**Task prompt**
Among the entries below, one stretch runs from the line that contains "Check the Surname / Name option" through the line that contains "Task: Click the credit". Repeat that stretch exactly, ends included, and only that.

**Records provided**

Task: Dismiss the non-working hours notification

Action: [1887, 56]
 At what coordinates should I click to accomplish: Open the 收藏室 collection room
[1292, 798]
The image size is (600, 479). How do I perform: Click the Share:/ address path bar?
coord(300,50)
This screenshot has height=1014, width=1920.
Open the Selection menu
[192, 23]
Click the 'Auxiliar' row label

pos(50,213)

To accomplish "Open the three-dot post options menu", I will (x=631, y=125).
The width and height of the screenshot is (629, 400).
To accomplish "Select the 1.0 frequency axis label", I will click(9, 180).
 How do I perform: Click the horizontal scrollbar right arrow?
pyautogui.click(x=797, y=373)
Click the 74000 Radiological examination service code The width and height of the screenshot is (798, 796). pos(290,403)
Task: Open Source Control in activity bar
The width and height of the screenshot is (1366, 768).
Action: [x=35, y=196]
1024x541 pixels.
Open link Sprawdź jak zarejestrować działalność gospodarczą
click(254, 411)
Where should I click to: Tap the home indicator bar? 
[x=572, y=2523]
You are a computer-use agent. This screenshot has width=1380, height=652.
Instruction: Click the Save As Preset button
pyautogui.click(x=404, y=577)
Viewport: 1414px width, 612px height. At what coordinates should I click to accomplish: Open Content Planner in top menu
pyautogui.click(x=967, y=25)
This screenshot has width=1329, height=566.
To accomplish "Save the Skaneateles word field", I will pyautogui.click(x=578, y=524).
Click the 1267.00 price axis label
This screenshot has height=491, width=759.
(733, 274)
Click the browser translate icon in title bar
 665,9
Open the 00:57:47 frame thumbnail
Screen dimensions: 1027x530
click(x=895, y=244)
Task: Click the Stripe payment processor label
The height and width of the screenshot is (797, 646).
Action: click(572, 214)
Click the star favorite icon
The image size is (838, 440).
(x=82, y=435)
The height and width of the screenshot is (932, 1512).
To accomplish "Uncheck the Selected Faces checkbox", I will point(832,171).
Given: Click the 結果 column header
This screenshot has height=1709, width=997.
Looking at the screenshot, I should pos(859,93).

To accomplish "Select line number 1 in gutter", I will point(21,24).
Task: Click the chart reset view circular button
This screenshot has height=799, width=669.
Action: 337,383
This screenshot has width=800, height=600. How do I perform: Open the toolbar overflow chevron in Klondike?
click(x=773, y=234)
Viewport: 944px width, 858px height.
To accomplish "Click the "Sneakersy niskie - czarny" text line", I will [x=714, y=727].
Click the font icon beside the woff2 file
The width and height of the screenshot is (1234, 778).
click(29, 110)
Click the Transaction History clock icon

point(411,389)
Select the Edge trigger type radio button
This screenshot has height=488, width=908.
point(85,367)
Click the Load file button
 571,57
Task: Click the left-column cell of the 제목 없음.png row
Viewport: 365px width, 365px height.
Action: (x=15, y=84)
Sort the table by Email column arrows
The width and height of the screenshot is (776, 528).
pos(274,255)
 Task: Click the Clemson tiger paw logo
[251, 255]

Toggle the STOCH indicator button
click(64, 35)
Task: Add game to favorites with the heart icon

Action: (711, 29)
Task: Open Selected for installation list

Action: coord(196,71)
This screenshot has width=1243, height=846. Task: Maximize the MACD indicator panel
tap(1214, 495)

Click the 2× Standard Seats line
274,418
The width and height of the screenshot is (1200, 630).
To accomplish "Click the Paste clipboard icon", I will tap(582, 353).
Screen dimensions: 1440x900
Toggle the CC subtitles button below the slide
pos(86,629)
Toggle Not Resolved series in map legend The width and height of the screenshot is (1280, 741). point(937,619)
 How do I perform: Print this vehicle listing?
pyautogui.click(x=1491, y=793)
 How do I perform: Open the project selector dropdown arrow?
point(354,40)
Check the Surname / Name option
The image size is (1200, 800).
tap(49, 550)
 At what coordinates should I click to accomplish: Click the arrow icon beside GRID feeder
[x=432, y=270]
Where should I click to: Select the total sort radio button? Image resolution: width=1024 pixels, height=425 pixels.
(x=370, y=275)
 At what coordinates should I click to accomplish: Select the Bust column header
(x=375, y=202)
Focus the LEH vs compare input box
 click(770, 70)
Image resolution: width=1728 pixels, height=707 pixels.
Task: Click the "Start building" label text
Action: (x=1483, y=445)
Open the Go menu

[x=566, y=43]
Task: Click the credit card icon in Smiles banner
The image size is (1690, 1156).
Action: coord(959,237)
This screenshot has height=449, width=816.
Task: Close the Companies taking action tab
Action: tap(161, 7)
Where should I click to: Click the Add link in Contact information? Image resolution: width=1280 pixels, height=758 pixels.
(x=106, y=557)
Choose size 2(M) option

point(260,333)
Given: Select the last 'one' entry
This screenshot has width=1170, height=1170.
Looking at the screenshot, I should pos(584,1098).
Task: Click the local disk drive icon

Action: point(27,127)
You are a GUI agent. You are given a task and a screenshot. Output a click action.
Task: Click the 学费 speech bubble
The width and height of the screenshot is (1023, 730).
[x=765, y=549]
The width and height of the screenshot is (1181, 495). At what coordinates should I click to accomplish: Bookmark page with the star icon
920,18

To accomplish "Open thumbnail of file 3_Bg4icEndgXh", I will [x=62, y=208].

**Finished task**
Check the Surname / Name option
The image size is (1200, 800).
tap(49, 550)
 At what coordinates should I click to accomplish: Click the arrow icon beside GRID feeder
[x=432, y=270]
Where should I click to: Select the total sort radio button? Image resolution: width=1024 pixels, height=425 pixels.
(x=370, y=275)
 At what coordinates should I click to accomplish: Select the Bust column header
(x=375, y=202)
Focus the LEH vs compare input box
 click(770, 70)
Image resolution: width=1728 pixels, height=707 pixels.
Task: Click the "Start building" label text
Action: (x=1483, y=445)
Open the Go menu

[x=566, y=43]
Task: Click the credit card icon in Smiles banner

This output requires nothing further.